I agree that the syntax is weird, but AFAICS this is what the SQL spec
requires. The only grammar path that permits VALUES within FROM is
(as of SQL:2021)

<from clause> ::=
FROM <table reference list>

<table reference list> ::=
<table reference> [ { <comma> <table reference> }... ]

<table reference> ::=
<table factor>

<table factor> ::=
<table primary> [ <sample clause> ]

<table primary> ::=
| <derived table> <correlation or recognition>

<derived table> ::= <table subquery>

<correlation or recognition> ::=
[ AS ] <correlation name> [ <parenthesized derived column list> ]

<table subquery> ::= <subquery>

<subquery> ::=
<left paren> <query expression> <right paren>

<query expression> ::=
[ <with clause> ] <query expression body>
[ <order by clause> ] [ <result offset clause> ] [ <fetch first clause> ]

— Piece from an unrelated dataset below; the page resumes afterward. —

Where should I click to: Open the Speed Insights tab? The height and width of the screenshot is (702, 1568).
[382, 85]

<query expression body> ::=
<query term>

<query term> ::=
<query primary>

<query primary> ::=
<simple table>

<simple table> ::=
| <table value constructor>

<table value constructor> ::=
VALUES <row value expression list>

(For brevity, I've omitted irrelevant alternatives in each of these
steps. Note that simple table names and functions-in-FROM are
permitted by other alternatives of <table primary> -- but there is
no other path to reach VALUES.)

So parentheses are required by the <subquery> production, and an
alias (<correlation name>) can only be introduced outside the parens,
and yet ORDER BY and OFFSET/LIMIT can be inside the parens. I wonder
a little bit whether the ability to write ORDER BY after VALUES was
even intentional on the spec authors' part --- there was no such
possibility in SQL99. But that's what we've got to work with.

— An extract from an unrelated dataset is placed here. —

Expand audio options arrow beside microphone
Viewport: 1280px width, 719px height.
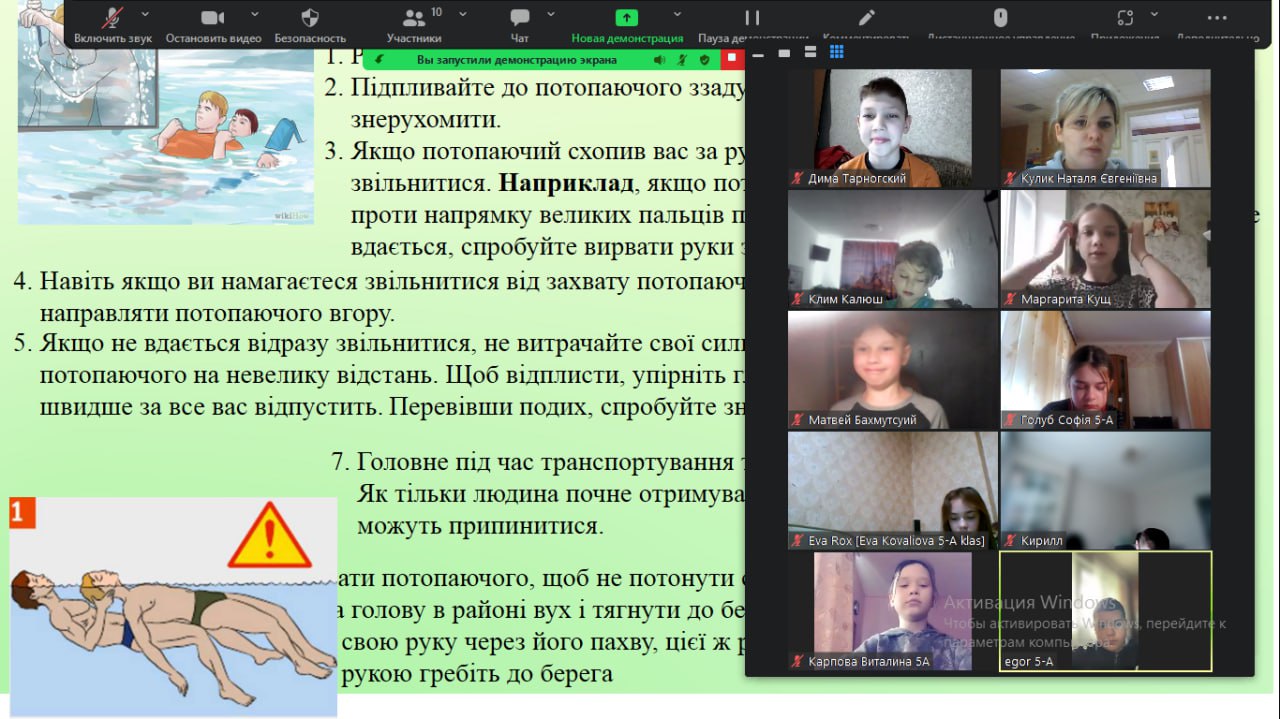(146, 14)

You could argue perhaps that we should extend the spec's syntax
somewhere in here, but I'm fairly hesitant to do so for fear of
painting ourselves into a corner vis-a-vis some future spec
extension. Also, doing so would end with pg_dump producing
non-spec-compliant rendering of views containing such syntax,
which we've generally tried hard to avoid.